Task requirements — Set down the lines below exactly as they stand, please. Go from the first through the one containing "Click the spaceport station artwork image".

Input for this task —
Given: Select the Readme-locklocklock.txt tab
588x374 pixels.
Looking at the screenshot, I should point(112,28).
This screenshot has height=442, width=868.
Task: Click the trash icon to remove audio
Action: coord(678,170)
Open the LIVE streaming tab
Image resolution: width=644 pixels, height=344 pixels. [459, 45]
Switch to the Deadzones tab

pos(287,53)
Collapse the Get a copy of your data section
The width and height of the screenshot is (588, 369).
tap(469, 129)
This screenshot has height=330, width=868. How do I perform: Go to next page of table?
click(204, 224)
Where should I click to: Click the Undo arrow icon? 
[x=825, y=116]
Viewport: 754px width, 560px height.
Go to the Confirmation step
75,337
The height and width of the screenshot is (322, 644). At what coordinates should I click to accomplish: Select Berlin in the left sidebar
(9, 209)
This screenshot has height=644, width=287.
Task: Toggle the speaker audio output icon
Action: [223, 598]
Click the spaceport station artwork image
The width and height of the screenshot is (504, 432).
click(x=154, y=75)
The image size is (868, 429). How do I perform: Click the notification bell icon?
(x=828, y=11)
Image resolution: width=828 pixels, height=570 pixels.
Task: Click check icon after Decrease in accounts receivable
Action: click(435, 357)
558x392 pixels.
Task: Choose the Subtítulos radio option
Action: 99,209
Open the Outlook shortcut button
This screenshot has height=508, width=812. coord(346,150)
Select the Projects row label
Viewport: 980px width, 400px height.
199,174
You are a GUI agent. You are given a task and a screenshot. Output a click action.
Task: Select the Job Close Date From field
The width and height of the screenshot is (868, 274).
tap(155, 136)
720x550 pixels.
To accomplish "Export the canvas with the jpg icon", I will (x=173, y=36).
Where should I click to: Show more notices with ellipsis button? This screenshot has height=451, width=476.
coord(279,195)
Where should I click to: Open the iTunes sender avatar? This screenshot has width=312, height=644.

Output —
Given: Select the Readme-locklocklock.txt tab
588x374 pixels.
Looking at the screenshot, I should point(112,28).
This screenshot has height=442, width=868.
Task: Click the trash icon to remove audio
Action: coord(678,170)
Open the LIVE streaming tab
Image resolution: width=644 pixels, height=344 pixels. [459, 45]
Switch to the Deadzones tab

pos(287,53)
Collapse the Get a copy of your data section
The width and height of the screenshot is (588, 369).
tap(469, 129)
This screenshot has height=330, width=868. How do I perform: Go to next page of table?
click(204, 224)
Where should I click to: Click the Undo arrow icon? 
[x=825, y=116]
Viewport: 754px width, 560px height.
Go to the Confirmation step
75,337
The height and width of the screenshot is (322, 644). At what coordinates should I click to accomplish: Select Berlin in the left sidebar
(9, 209)
This screenshot has height=644, width=287.
Task: Toggle the speaker audio output icon
Action: [223, 598]
Click the spaceport station artwork image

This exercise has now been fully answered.